CHAPTER IV. ESCAPE OF THE CHILDREN.
We left the mother of Prince Charles, at the close of the last chapter, in the palace of the Louvre in Paris. Though all her wants were now supplied, and though she lived in royal state in a magnificent palace on the banks of the Seine, still she was disconsolate and unhappy. She had, indeed, succeeded in effecting her own escape from the terrible dangers which had threatened her family in England, but she had left her husband and children behind, and she could not really enjoy herself the shelter which she had found from the storm, as long as those whom she so ardently loved were still out, exposed to all its fury. She had six children. Prince Charles, the oldest, was in the western part of England, in camp, acting nominally as the commander of an army, and fighting for his father's throne. He was now fourteen years of age. Next to him was Mary, the wife of the Prince of Orange, who was safe in Holland. She was one year younger than Charles. James, the third child, whose title was now Duke of York, was about ten. He had been left in Oxford when that city was surrendered, and had been taken captive there by the Republican army. The general in command sent him to London a prisoner. It was hard for such a child to be a captive, but then there was one solace in his lot. By being sent to London he rejoined his little sister Elizabeth and his brother Henry, who had remained there all the time. Henry was three years old and Elizabeth was six. These children, being too young, as was supposed, to attempt an escape, were not very closely confined. They were entrusted to the charge of some of the nobility, and lived in one of the London palaces. James was a very thoughtful and considerate boy, and had been enough with his father in his campaigns to understand something of the terrible dangers with which the family were surrounded. The other children were too young to know or care about them, and played blindman's buff and hide and go seek in the great saloons of the palace with as much infantile glee as if their father and mother were as safe and happy as ever.

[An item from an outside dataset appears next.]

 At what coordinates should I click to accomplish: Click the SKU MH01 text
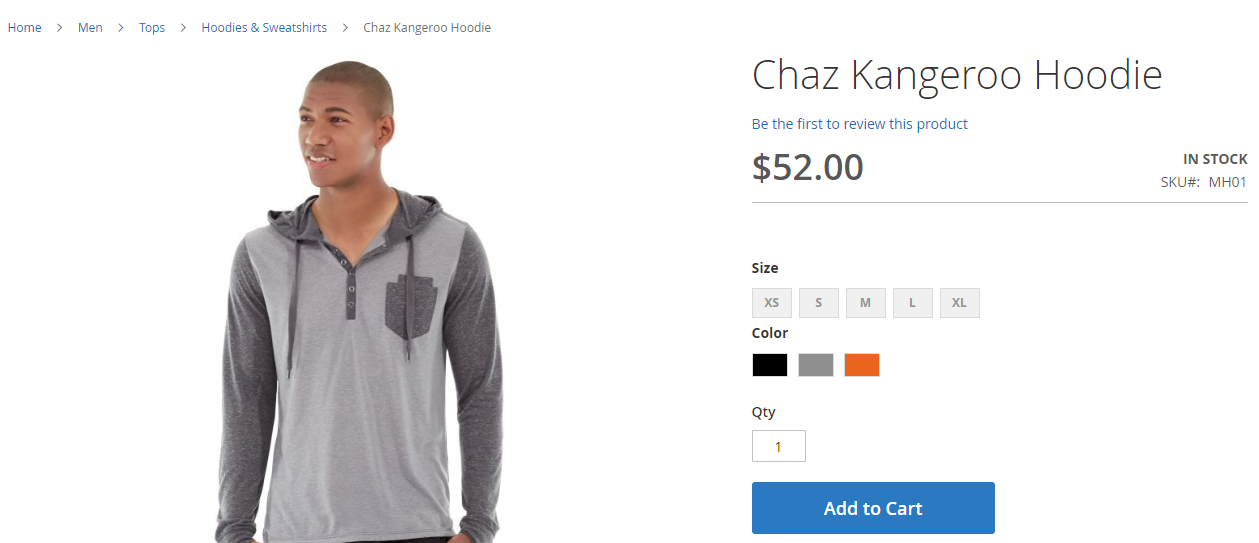[x=1204, y=182]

Though they felt thus no uneasiness and anxiety for themselves, their exiled mother mourned for them, and was oppressed by the most foreboding fears for their personal safety. She thought, however, still more frequently of the babe, and felt a still greater solicitude for her, left as she had been, at so exceedingly tender an age, in a situation of the most extreme and imminent danger. She felt somewhat guilty in having yielded her reluctant consent, for political reasons, to have her other children educated in what she believed a false system of religious faith, and she now prayed earnestly to God to spare the life of this her last and dearest child, and vowed in her anguish that, if the babe were ever restored to her, she would break through all restrictions, and bring her up a true believer. This vow she afterward earnestly fulfilled.
The child, it will be recollected, was left, when Henrietta escaped from Exeter, in the care of the Countess of Morton, a young and beautiful, and also a very intelligent and energetic lady. The child had a visit from its father soon after its mother left it. King Charles, as soon as he heard that Essex was advancing to besiege Exeter, where he knew that the queen had sought refuge, and was, of course, exposed to fall into his power, hastened with an army to her rescue. He arrived in time to prevent Essex from getting possession of the place. He, in fact, drove the besieger away from the town, and entered it himself in triumph. The queen was gone, but he found the child.
The king gazed upon the little stranger with a mixture of joy and sorrow. He caused it to be baptized, and named it Henrietta Anne. The name Henrietta was from the mother; Anne was the name of Henrietta's sister-in-law in Paris, who had been very kind to her in all her troubles. The king made ample arrangements for supplying Lady Morton with money out of the revenues of the town of Exeter, and, thinking that the child would be as safe in Exeter as any where, left her there, and went away to resume again his desperate conflicts with his political foes.
Lady Morton remained for some time at Exeter, but the king's cause every where declined. His armies were conquered, his towns were taken, and he was compelled at last to give himself up a prisoner. Exeter, as well as all the other strongholds in the kingdom, fell into the hands of the parliamentary armies. They sent Lady Morton and the little Henrietta to London, and soon afterward provided them with a home in the mansion at Oatlands, where the queen herself and her other children had lived before. It was a quiet and safe retreat, but Lady Morton was very little satisfied with the plan of remaining there. She wished very much to get the babe back to its mother again in Paris. She heard, at length, of rumors that a plan was forming by the Parliament to take the child out of her charge, and she then resolved to attempt an escape at all hazards.